Will that be so terrible? In the half century between now and then medical science will have advanced in leaps and bounds. In all likelihood our seventies will be as unrecognisable to the baby boomer generation as their fifties and sixties are to their own parents. The fact is that science is keeping us younger longer, yet we cling to a model of social provision that was designed in the late Forties. The pension was designed to be a small boon to carry people from the end of their working lives to the grave; less a safety net than a stretcher. It was pitched at roughly the age when people of that era who survived that long were physically incapable of work.
Yet as our life expectancy grew and employment patterns shifted away from manual labour, we invented the concept of a long retirement as our lifespans came to rapidly outstrip the pension age we refused to change. Such pensions are vanishing from the private sector, and as financial reality bites their public sector equivalents will go the same way. We’re living too long to afford them.

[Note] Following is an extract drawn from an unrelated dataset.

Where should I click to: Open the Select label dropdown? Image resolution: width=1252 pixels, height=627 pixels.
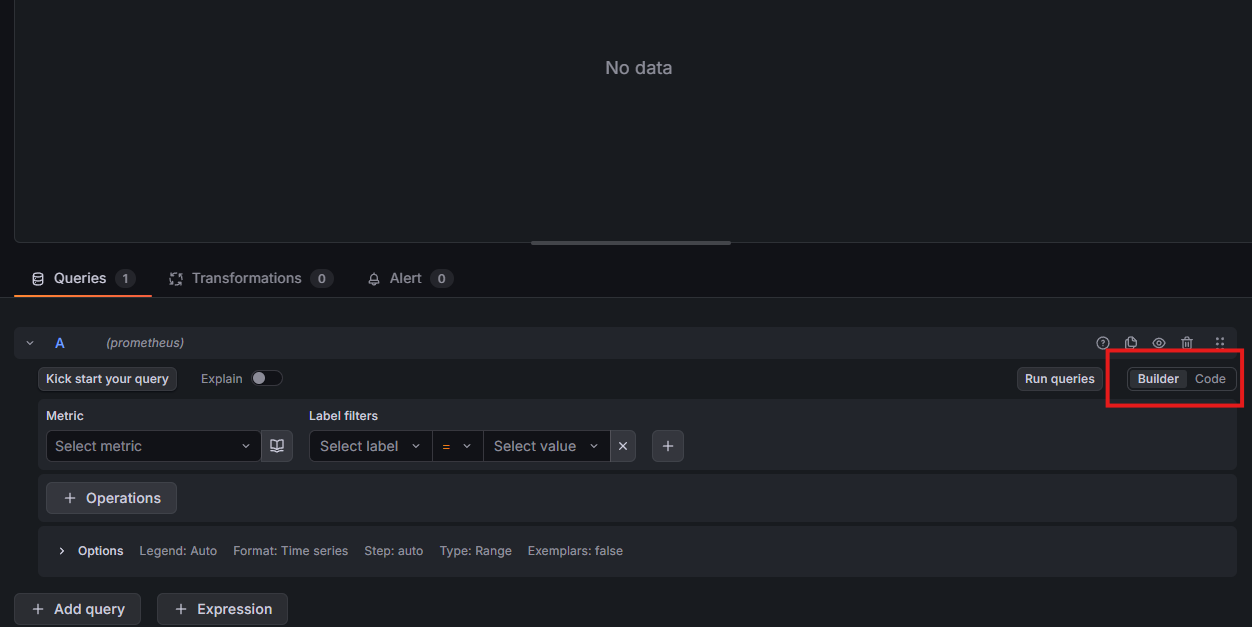click(x=370, y=446)
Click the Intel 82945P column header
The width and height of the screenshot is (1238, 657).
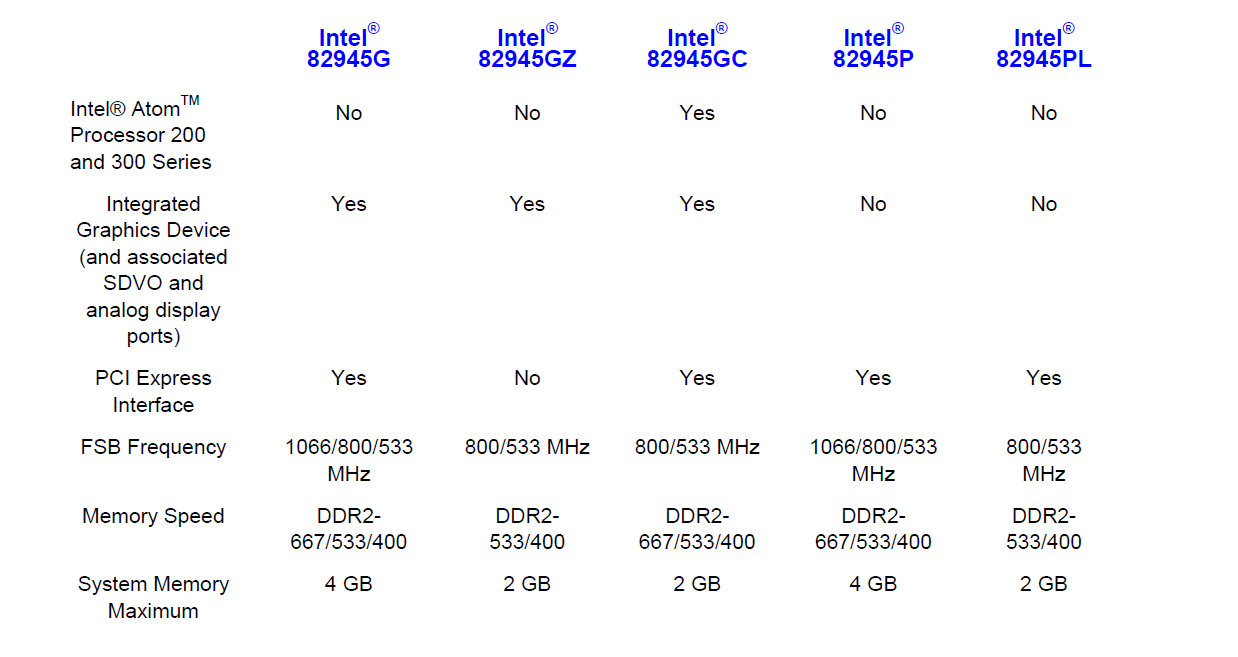(873, 47)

The solution is that the government must fundamentally rethink its approach to pensions. It should shift from being seen as an entitlement you reach at a certain fixed age and become a benefit tested against an individual’s personal circumstances.
In short, the very idea of ‘the pension age’ should be abolished. State pensions should become a benefit and be seen as such – when age renders you unable to work, you receive the pension as an out-of-work benefit if you cannot get by on your own means. People would still be free to contribute towards a pension, but with increasing life expectancy annuities are only going to get more prohibitively expensive.
This will hurt. But the era when the British public could use borrowed funds to bridge the gap between acceptable taxation and expectation is over.